Take, for example, the choice by some investors to put their money in a less risky fixed yield instrument rather than opting for a more volatile investment like stocks and funds that have less predictable results, but offer higher returns over time. “There are people for whom that unknown factors into the equation more than it should,” says Abrams. Recognizing those biases and seeking out information in the face of doubt can help counter that ambiguity effect from preventing you to make the best and most informed decision.
Another bias we’re often susceptible to is confirmation bias, or the tendency to look for and favor evidence that confirms what you already believe to be true. This affects the way we approach problem solving—from the key words we choose to look up on a search engine to the details we selectively notice in favor of our own opinions.

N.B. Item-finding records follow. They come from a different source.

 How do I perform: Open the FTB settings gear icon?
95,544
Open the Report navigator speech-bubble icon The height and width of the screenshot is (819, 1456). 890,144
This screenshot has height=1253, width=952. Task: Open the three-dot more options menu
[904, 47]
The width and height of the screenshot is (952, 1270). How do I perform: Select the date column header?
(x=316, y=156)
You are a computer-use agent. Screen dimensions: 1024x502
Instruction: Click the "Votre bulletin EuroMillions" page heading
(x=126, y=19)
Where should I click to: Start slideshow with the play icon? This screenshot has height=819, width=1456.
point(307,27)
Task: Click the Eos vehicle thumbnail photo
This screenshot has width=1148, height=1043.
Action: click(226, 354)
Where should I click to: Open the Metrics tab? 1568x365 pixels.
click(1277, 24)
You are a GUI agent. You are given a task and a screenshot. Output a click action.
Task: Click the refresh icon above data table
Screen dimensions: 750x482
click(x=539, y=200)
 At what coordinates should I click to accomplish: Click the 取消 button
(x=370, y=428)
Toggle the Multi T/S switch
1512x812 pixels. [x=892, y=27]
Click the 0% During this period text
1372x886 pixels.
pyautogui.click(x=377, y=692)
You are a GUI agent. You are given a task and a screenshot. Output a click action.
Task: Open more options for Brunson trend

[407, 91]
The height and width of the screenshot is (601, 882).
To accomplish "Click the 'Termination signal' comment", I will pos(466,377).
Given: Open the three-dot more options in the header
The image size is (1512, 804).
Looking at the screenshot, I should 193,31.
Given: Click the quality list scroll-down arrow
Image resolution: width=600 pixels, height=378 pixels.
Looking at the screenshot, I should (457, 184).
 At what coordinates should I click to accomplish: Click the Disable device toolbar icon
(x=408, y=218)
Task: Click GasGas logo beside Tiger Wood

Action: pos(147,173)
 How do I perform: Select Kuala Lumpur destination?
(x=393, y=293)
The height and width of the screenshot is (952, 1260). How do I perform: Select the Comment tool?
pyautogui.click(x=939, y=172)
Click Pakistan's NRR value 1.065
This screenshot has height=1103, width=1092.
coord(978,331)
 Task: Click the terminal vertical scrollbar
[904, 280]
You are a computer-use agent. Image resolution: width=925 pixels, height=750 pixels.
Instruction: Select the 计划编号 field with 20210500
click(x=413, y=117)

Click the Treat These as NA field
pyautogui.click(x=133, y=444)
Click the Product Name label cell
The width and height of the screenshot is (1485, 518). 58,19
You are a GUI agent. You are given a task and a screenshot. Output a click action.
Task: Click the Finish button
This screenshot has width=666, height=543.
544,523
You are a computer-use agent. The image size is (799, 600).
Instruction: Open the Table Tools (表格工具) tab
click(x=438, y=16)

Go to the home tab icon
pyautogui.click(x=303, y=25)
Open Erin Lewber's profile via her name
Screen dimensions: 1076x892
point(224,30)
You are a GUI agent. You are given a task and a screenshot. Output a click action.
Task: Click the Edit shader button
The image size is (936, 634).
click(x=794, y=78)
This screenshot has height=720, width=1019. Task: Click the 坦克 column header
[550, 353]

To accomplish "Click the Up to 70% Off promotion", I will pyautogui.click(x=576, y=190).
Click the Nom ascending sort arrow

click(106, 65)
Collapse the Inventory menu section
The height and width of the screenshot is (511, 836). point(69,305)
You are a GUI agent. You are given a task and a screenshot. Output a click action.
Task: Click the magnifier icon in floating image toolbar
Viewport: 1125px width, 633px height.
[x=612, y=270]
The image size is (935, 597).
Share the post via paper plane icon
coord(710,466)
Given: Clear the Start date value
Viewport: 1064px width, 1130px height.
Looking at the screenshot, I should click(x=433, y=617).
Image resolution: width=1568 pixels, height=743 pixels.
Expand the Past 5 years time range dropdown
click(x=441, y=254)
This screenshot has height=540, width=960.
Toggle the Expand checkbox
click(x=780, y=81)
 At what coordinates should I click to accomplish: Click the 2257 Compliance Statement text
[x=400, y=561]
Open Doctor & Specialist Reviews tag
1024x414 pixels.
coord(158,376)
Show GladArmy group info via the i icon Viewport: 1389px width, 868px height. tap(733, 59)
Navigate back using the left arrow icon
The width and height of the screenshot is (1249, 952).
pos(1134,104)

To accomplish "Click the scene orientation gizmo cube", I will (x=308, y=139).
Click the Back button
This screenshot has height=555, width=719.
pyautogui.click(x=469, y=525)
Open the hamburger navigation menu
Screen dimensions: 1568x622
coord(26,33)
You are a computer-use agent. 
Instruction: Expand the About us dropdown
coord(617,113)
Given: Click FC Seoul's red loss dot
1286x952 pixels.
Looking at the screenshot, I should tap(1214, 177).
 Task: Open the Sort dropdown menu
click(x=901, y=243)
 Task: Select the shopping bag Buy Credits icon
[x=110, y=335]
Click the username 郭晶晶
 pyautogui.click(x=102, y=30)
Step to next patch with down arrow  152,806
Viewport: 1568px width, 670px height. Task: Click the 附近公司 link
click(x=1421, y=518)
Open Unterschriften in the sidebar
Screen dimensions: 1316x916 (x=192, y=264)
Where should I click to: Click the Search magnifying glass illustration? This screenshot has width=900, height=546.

Take for example, our preferences in food taste. When Chef Watson called up a flavor pairing between apples and olive oil, the immediate reaction from the human chef involved was skepticism. Apples and olive oil are not a typical combination. But going on Watson’s recommendation, the chef went ahead, resisting his own confirmation bias and found the pairing was surprisingly complementary.
To be clear, this isn’t an actual syndrome, but the phenomenon (sometimes referred to as NIH) is very much out there. It’s the tendency to be more critical of someone else’s ideas rather than your own. We tend to apply higher standards to other people’s solutions rather than our own, rejecting external solutions as less superior.
In the tech world, this kind of NIH is often what leads people to reject software or developments made outside their company in favor of their own in-house version, however inferior it may be. But this happens across industries and organizations.
“Those biases that we aren’t even conscious of having impact the way we interpret results,” says Abrams. “We are trying to build a system that will help us come to a more reasonable set of interesting options, despite the fact that we as human beings have these biases.”